A drug to cure HIV and AIDS that has been developed by Israeli researchers from Hebrew University in Jerusalem is currently being tested at the Kaplan Medical Center in Rehovot, in central Israel.
The drug was inserted into test tubes containing the blood of ten AIDS patients currently being treated at the hospital, and was found to decrease the HIV virus count in the blood samples by as much as 97% in just eight days, Israel’s Channel 2 reported on Monday.
The active ingredient in the drug is a peptide, or a smaller version of a protein, that was developed by Abraham Loyter and Assaf Friedler at Hebrew University. The peptide causes several copies of the virus’s DNA to enter the infected cell, instead of just one copy, causing the cell to self-destruct.

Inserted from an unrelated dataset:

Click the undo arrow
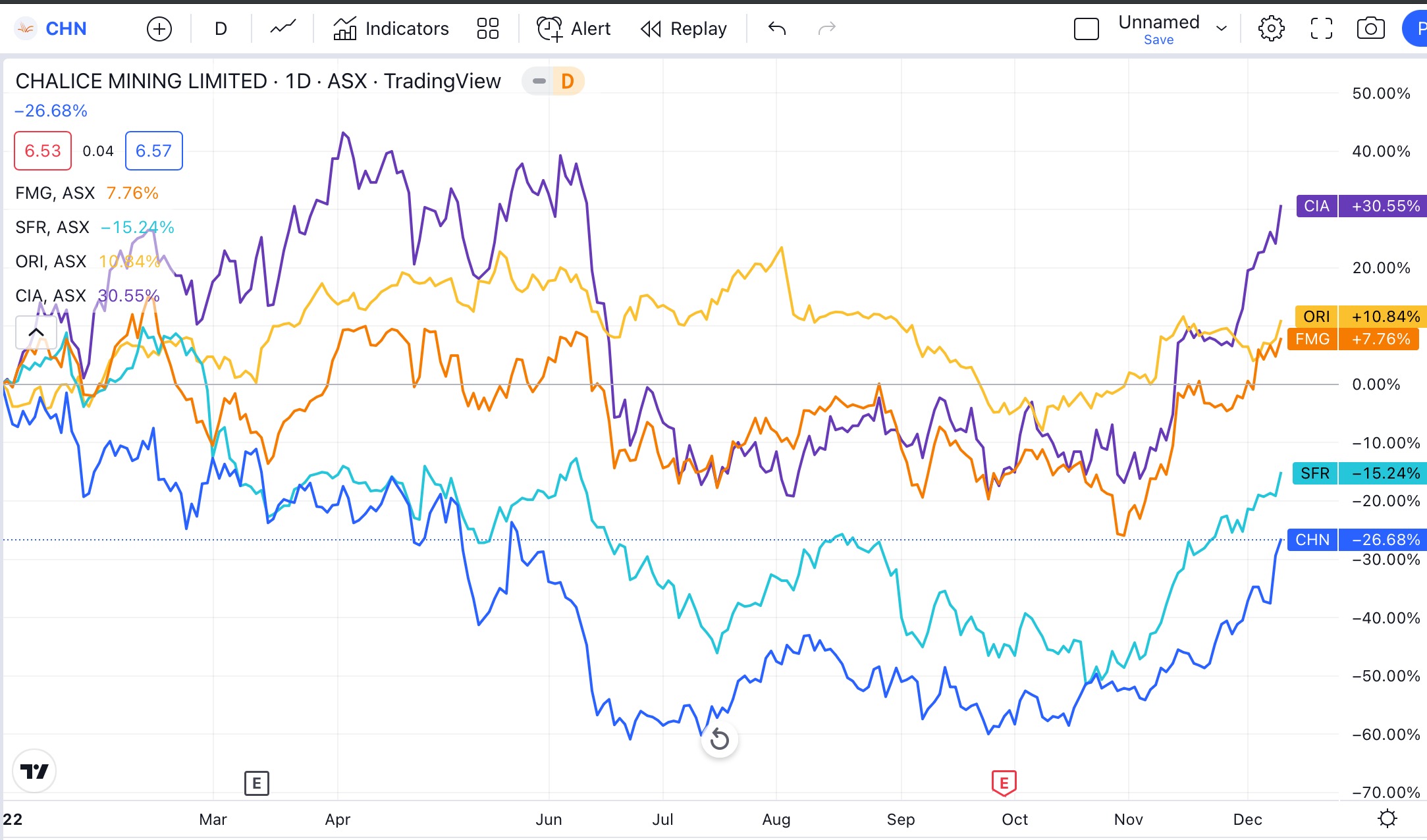 click(777, 28)
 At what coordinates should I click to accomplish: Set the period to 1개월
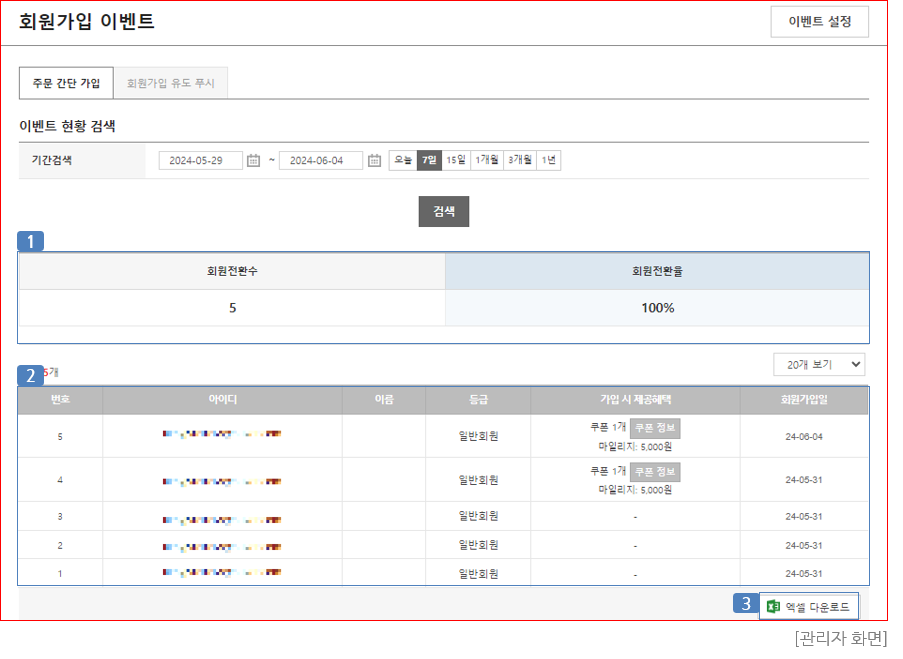(487, 161)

HIV is currently treated with a cocktail of drugs that slow the progression of the infection in the body but never rid the patient of the virus entirely. These drugs have allowed doctors to treat AIDS as a chronic illness as opposed to a fatal one.
Mr Loyter told Channel 2: “With our approach we are destroying the cells, so there is no chance that the virus will awaken one day, because there are no cells, there will be no cells that contain the virus”.
He explained that “the drug enhances certain processes in the body during the spreading of the virus and that enhancement kills certain cells”.